Chief executive David Went said the results were very satisfactory. Profits from the group’s life assurance division rose by 8% to €105 million, while banking operations delivered €56 million, a 14% increase excluding exceptionals. Its interest in home and motor insurer Allianz Ireland brought in first-half profits of €25 million, €9 million more than the same period last year.
Mortgage lending continued to surge ahead, with the total value of new home loans up 41% on the first half of 2003 at €2.2 billion. IL&P was owed a total of €13.2 billion by Irish homeowners at the end of June.
Mr Went said the group had done well from the record number of new house completions and predicted that up to 80,000 new homes would be sold in the current year. 17% of new mortgage lending was for investment properties, a figure which Mr Went said was higher than in previous years.
But the group continued to suffer the pain felt by most mortgage lenders arising from the record low interest rate environment. Its net interest margin, the difference between the price it pays for money and the rate it charges to borrowers, fell from 1.63% to 1.44%. Finance director Peter Fitzpatrick said this figure would fall further to 1.40% for the full year.
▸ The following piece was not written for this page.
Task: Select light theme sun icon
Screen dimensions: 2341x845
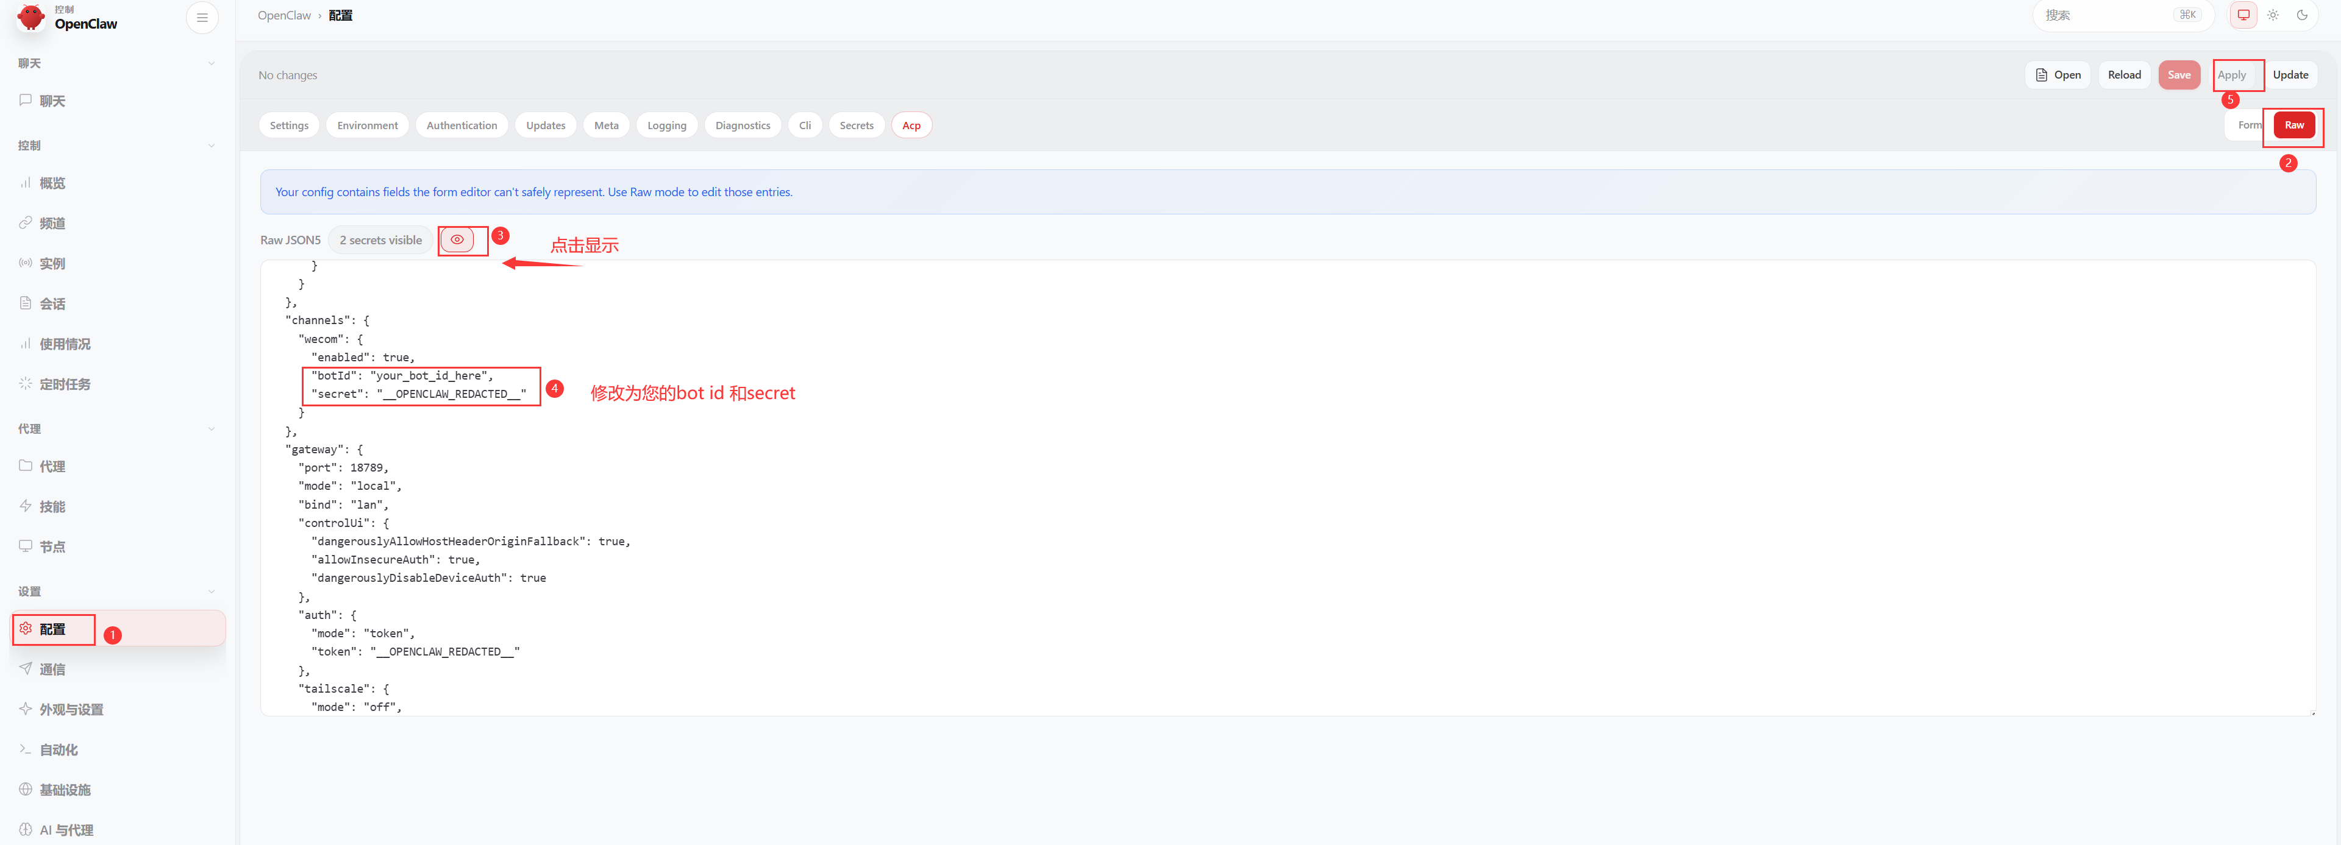Action: pos(2273,15)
The margin squeeze arose when the group passed on interest rate cuts to borrowers by charging lower lending rates, but it could not reduce the rates paid to depositors to the same extent, as they were already close to zero. Falling interest rates have cost the group €50 million over the past two years.
Mr Went said the life assurance division had performed strongly and delivered a 22% increase in earnings from new business. This compared with an average increase across the industry of approximately 12%. The group also did well in the market for Personal Retirement Savings Accounts (PRSAs) and has signed up 9,000 customers, accounting for 30% of the market.
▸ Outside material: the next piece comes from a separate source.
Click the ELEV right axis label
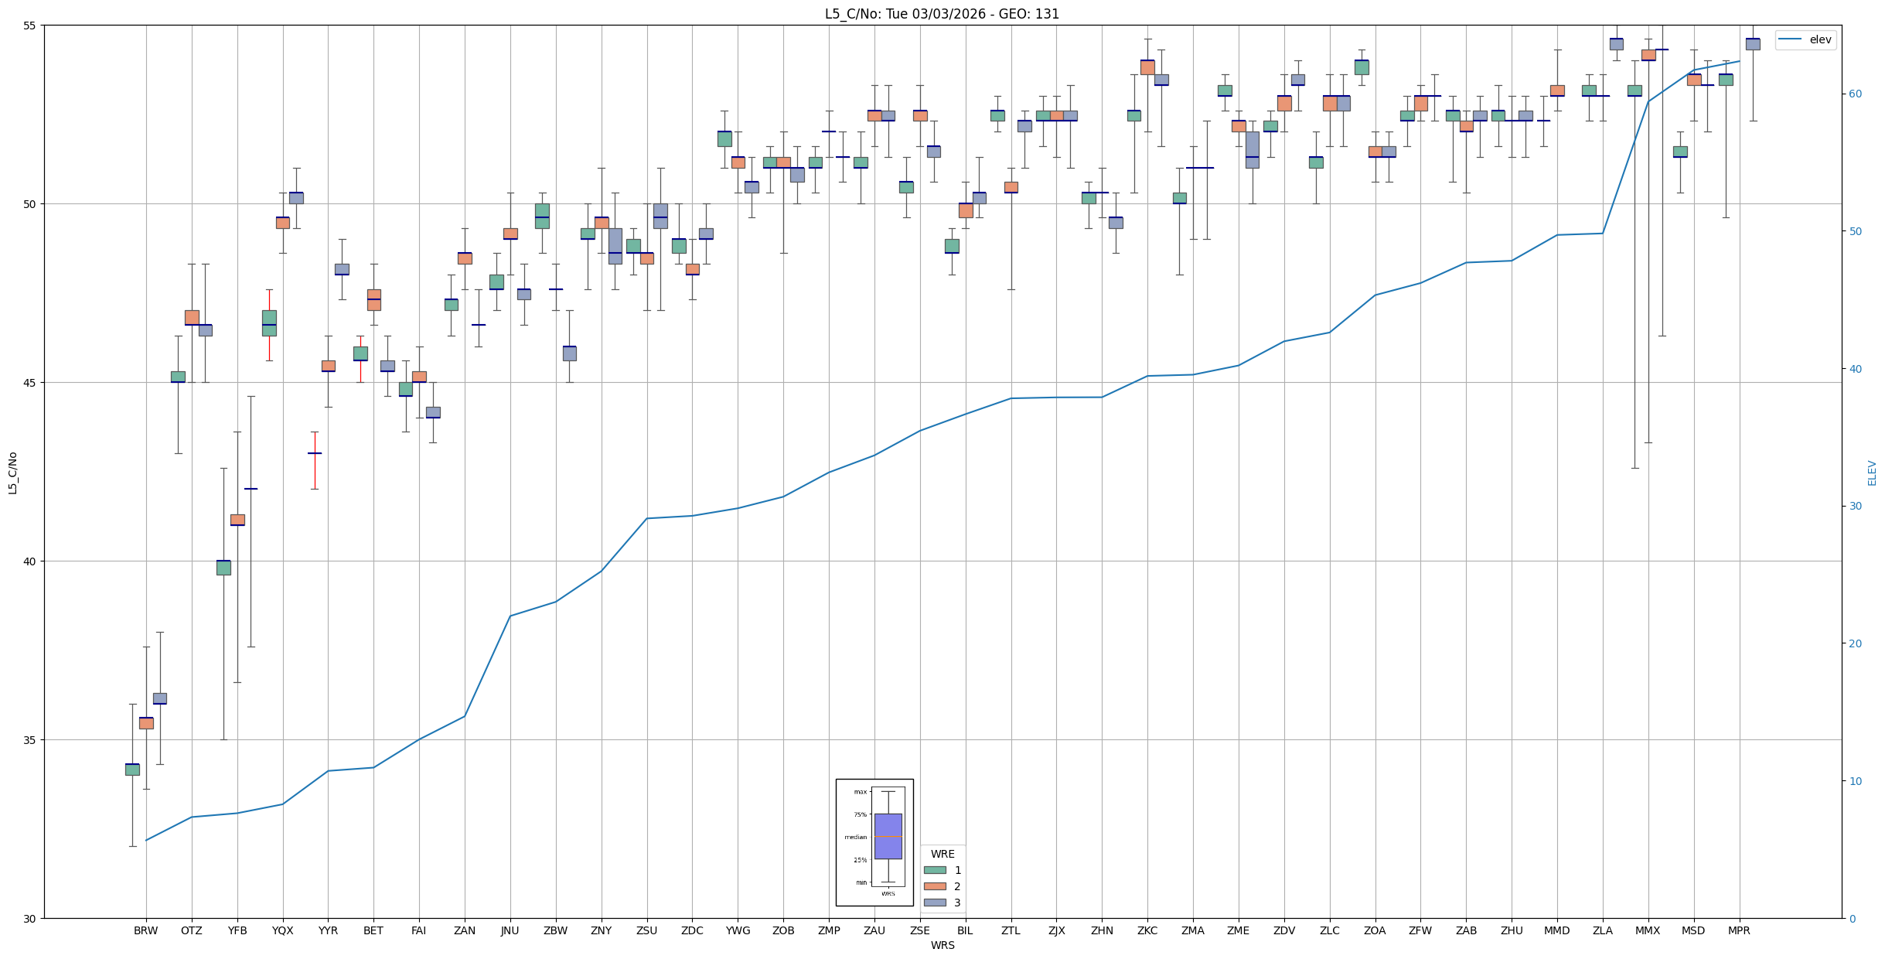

There was also good news for shareholders on the costs front, as the group restored its cost base to 2001 levels. The pressure on margins had increased its determination to manage costs aggressively.
Mr Went declined to rule out buying National Irish Bank if its Australian parent were to put it on the market. He said IL&P had been following developments with interest and would examine the opportunity if it arose, but would not comment further.
The group also said that it had appointed O2 Ireland chief executive Danuta Gray as a non-executive director. Mr Went and chairman Gillian Bowler spent approximately €100,000 and €190,000 on IL&P shares following the announcement of the results.